I jeszcze jeden pro tip: bądź ciekawy/a świata, obserwuj go. Wyciągaj z każdego doświadczenia jedną lekcję, choćby z wyjścia do kina, podróży, spotkania ze znajomymi. Ważne, by pamiętać, że do ciągłego rozwoju potrzebne są zmiany, nie bój się ich. Tylko dzięki zmianom możemy się rozwijać, a żeby się zmieniać trzeba się zastanawiać, obserwować świat, wyciągać wnioski.
11. Out of topic. 😊 Jaki jest Wasz zespołowy sposób na najlepszą integrację?
Hehe, trzeba by zapytać całego Uxlab. Z mojego punktu widzenia, jedna z lepszych integracji, na jakiej byliśmy to był wyjazd do schroniska w górach w listopadzie, gdzie było ognisko, gitara i śpiew, praktycznie zero wygód, a wspominamy je do dziś. I właśnie wtedy spadł pierwszy śnieg! Było na prawdę super!

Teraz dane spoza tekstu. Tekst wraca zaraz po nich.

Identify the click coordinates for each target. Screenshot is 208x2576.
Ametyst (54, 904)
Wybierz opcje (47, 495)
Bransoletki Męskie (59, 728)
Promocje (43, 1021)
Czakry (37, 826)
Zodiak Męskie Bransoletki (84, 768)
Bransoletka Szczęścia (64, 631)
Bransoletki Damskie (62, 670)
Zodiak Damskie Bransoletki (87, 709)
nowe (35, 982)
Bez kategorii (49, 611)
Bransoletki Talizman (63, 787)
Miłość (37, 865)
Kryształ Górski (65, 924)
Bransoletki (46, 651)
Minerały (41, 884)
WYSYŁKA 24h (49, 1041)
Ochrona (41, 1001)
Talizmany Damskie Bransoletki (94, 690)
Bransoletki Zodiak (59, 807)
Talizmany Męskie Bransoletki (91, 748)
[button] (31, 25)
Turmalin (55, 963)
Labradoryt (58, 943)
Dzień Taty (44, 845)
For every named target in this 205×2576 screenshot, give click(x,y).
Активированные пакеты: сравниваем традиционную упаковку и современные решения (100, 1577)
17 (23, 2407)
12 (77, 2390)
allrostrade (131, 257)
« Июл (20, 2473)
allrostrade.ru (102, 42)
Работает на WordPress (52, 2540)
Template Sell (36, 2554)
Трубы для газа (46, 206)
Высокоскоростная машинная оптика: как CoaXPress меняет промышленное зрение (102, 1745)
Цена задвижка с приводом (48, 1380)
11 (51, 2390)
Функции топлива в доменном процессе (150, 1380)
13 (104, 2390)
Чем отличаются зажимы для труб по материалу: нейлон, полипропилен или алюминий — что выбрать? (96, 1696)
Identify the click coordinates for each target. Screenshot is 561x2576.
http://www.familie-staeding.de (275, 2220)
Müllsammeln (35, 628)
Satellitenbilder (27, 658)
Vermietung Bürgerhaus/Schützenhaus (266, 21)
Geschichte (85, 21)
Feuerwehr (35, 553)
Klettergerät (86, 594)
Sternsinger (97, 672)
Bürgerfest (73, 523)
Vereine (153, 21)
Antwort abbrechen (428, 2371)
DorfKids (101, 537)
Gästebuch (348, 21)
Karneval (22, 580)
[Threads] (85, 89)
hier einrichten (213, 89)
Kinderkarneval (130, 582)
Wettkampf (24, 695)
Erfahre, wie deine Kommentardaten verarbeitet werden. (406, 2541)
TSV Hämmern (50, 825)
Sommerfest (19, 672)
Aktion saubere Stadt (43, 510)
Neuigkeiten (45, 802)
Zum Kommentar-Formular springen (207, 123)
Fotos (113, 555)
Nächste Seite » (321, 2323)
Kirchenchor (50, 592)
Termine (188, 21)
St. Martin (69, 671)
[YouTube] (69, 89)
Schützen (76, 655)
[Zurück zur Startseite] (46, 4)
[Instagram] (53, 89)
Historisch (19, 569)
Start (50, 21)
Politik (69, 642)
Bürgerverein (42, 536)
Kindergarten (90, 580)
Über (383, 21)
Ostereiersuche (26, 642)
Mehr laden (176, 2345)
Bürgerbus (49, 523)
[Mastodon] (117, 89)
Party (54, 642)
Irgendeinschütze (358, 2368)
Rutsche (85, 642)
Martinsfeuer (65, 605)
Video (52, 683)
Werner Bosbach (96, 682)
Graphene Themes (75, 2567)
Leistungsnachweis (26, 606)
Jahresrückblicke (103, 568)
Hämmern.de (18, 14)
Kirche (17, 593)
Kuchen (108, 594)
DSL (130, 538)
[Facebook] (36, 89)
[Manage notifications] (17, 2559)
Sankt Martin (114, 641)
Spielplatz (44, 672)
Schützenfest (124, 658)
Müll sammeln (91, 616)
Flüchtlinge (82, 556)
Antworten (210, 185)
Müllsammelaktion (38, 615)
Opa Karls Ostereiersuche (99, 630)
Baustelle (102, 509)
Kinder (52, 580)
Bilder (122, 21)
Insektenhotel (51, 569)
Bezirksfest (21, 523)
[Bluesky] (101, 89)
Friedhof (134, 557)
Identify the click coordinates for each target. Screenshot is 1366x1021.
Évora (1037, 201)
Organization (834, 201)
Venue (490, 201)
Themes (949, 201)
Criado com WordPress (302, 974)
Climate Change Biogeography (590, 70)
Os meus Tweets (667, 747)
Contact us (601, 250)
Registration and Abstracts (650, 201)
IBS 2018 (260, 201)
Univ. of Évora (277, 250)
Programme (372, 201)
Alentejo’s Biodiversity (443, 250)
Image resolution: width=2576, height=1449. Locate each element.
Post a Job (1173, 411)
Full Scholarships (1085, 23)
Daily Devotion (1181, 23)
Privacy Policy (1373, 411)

Patrycja, dziękujemy za tę rozmowę. Jesteś dla nas, dziewczyn z Ailleron 😉 i wszystkich #AilleronExperts świetnym przykładem, że kiedy mocno trzymasz się wyznaczonych celów i patrzysz odważnie do przodu, sukces jest na wyciągnięcie ręki. Dzięki, że jesteś z nami i tworzysz tą mocną ekipę! Girl power!